As famosas CAT Tools - Computer-Aided Translation Tools - são softwares que estão longe de substituírem o trabalho do tradutor. Muito pelo contrário. Essas ferramentas, cuja difusão no mercado brasileiro começou no início da década de 90, são utilizadas para potencializar sobremaneira a labuta diária do tradutor, ao permitir que suas traduções se tornem mais rápidas e coesas. Basicamente (e o "basicamente" aqui não daria conta da quantidade de recursos que elas têm) o que elas fazem é criar memórias (os conhecidos glossários) que armazenam os termos e expressões específicos de cada área para torná-los acessíveis ao tradutor por meio de certos comandos. Ao acessar a memória das ferramentas (que pode - e deve! - ser alimentada com frequencia), o tradutor visualiza a porcentagem exata (100% match, 70%, 50% ou menos) da adequação de uso desses termos e expressões específicos a cada contexto próprio ao material enviado pelos clientes. Como esses termos e expressões podem ser bastante repetitivos em áreas técnicas, como a jurídica, utilizar ferramentas como o SDL Trados (líder absoluto no mercado, embora excessivamente caro) e o Wordfast (bem mais em conta do que o Trados, e que vem cada vez mais ganhando notoriedade no Brasil) permite ao tradutor tornar o seu trabalho bem mais dinâmico, sem a necessidade incômoda do uso contínuo dos comandos CTRL + C (Copiar) e CTRL + V (Colar) do teclado para reproduzir as mesmas palavras várias vezes nos textos -- os quais podem chegar a ser realmente enormes, com milhares de palavras!

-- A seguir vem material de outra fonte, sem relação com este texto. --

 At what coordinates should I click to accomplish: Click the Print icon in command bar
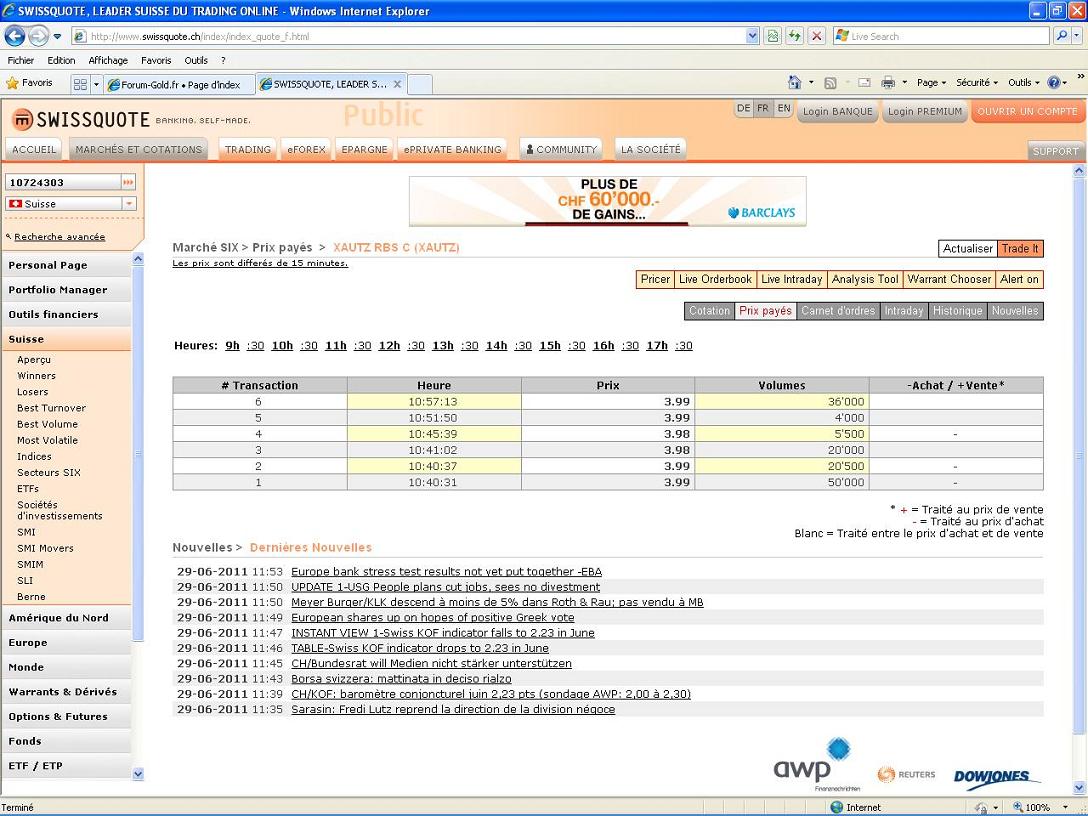tap(889, 83)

quinta-feira, 23 de setembro de 2010

Tradução X Versão

A tradução consiste na passagem de um texto de uma língua estrangeira para a língua do país ou materna do tradutor. Ex.: inglês --> português. Por outro lado, a versão representa o caminho inverso, ou seja, a passagem de um texto da língua do país ou materna do tradutor para uma língua estrangeira. Há ainda a versão bilíngue, que consiste em verter um texto de uma língua estrangeira para outra língua estrangeira, e a tradução intermediária, que engloba uma língua intermediária ao se traduzir um texto de uma lingua estrangeira para a língua do país ou materna do tradutor. Ex.: alemão --> espanhol --> português.

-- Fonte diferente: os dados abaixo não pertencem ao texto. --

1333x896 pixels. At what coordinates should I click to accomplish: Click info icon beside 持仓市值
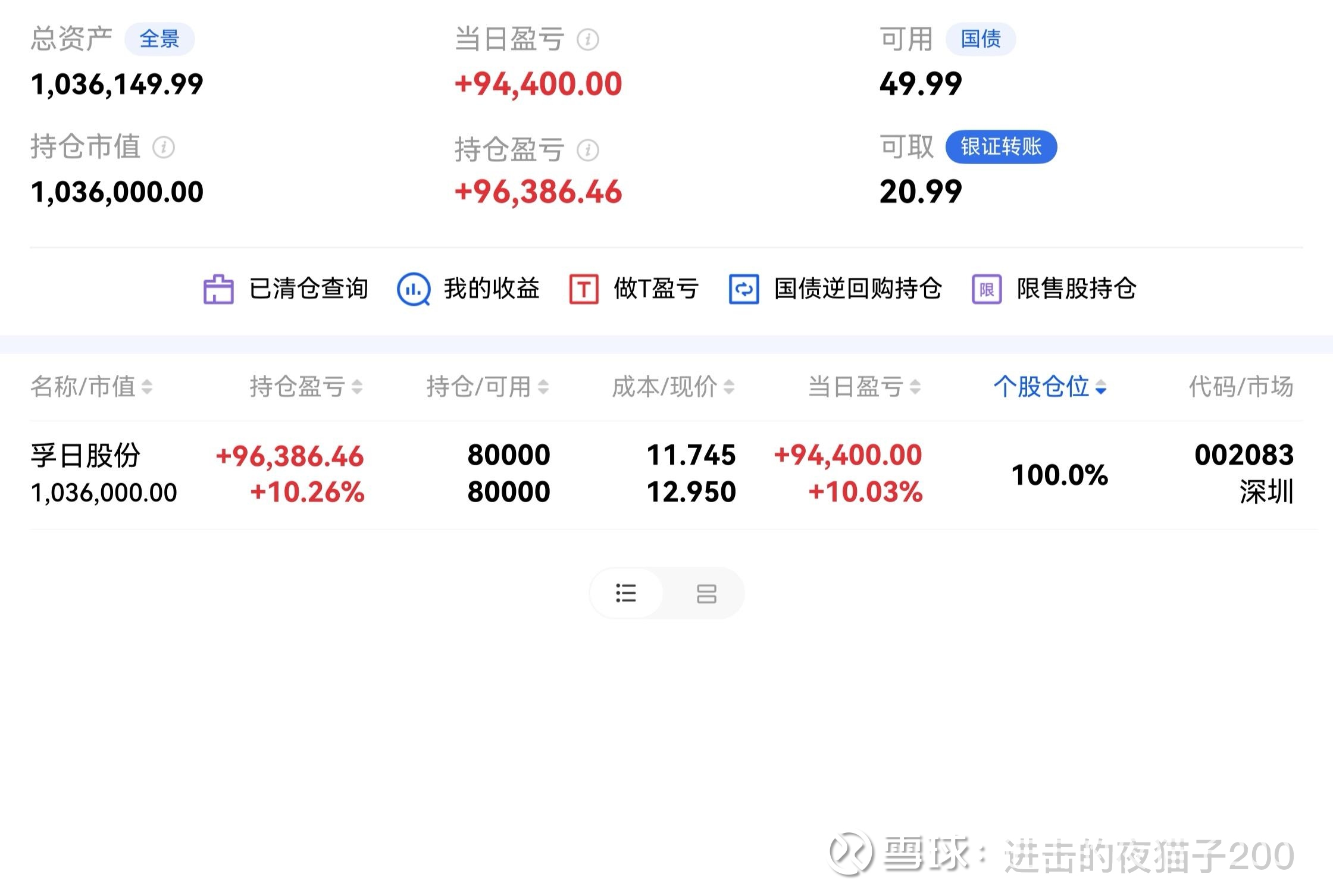pos(164,148)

quarta-feira, 22 de setembro de 2010

Um pouco de etimologia

Traduzir: s.f. do latim traducere. "[...] é levar alguém pela mão para o outro lado, para outro lugar. O sujeito deste verbo é o tradutor, o objeto direto o autor do original, a quem o tradutor introduz num ambiente novo [...] Mas a imagem pode ser entendida também de outra maneira, considerando-se que é ao leitor que o tradutor pega pela mão para levá-lo para outro meio linguistico que não o seu" (RÓNAI, Paulo. A Tradução Vivida. Rio de Janeiro: Educom, 1976, p.4).